Search code examples
javaunicodeidentifierscjp

What are "connecting characters" in Java identifiers?


I am reading for SCJP and I have a question regarding this line:

Identifiers must start with a letter, a currency character ($), or a connecting character such as the underscore ( _ ). Identifiers cannot start with a number!

It states that a valid identifier name can start with a connecting character such as underscore. I thought underscores were the only valid option? What other connecting characters are there?


Solution

  • Here is a list of connecting characters. These are characters used to connect words.

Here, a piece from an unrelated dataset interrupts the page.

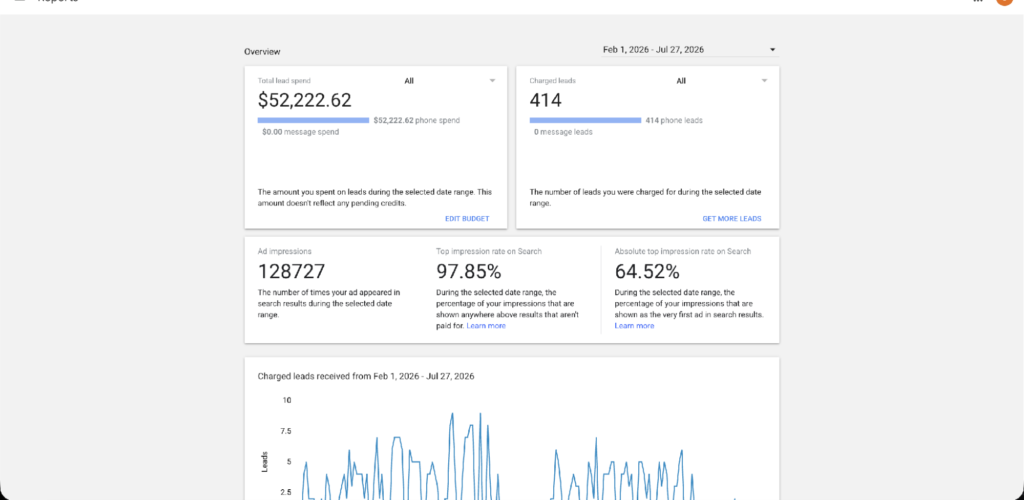Open the All filter for Total lead spend
This screenshot has height=500, width=1024.
point(409,81)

    http://www.fileformat.info/info/unicode/category/Pc/list.htm

    U+005F _ LOW LINE
    U+203F ‿ UNDERTIE
    U+2040 ⁀ CHARACTER TIE
    U+2054 ⁔ INVERTED UNDERTIE
    U+FE33 ︳ PRESENTATION FORM FOR VERTICAL LOW LINE
    U+FE34 ︴ PRESENTATION FORM FOR VERTICAL WAVY LOW LINE
    U+FE4D ﹍ DASHED LOW LINE
    U+FE4E ﹎ CENTRELINE LOW LINE
    U+FE4F ﹏ WAVY LOW LINE
    U+FF3F _ FULLWIDTH LOW LINE
    

    This compiles on Java 7.

    int _, ‿, ⁀, ⁔, ︳, ︴, ﹍, ﹎, ﹏, _;
    

    An example. In this case tp is the name of a column and the value for a given row.

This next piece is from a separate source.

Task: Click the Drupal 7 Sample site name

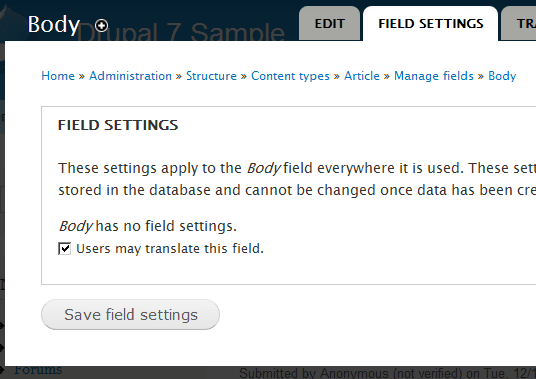Action: point(179,32)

    Column<Double> ︴tp︴ = table.getColumn("tp", double.class);
    
    double tp = row.getDouble(︴tp︴);
    

    The following

    for (int i = Character.MIN_CODE_POINT; i <= Character.MAX_CODE_POINT; i++)
        if (Character.isJavaIdentifierStart(i) && !Character.isAlphabetic(i))
            System.out.print((char) i + " ");
    }
    

    prints

    $ _ ¢ £ ¤ ¥ ؋ ৲ ৳ ৻ ૱ ௹ ฿ ៛ ‿ ⁀ ⁔ ₠ ₡ ₢ ₣ ₤ ₥ ₦ ₧ ₨ ₩ ₪ ₫ € ₭ ₮ ₯ ₰ ₱ ₲ ₳ ₴ ₵ ₶ ₷ ₸ ₹ ꠸ ﷼ ︳ ︴ ﹍ ﹎ ﹏ ﹩ $ _ ¢ £ ¥ ₩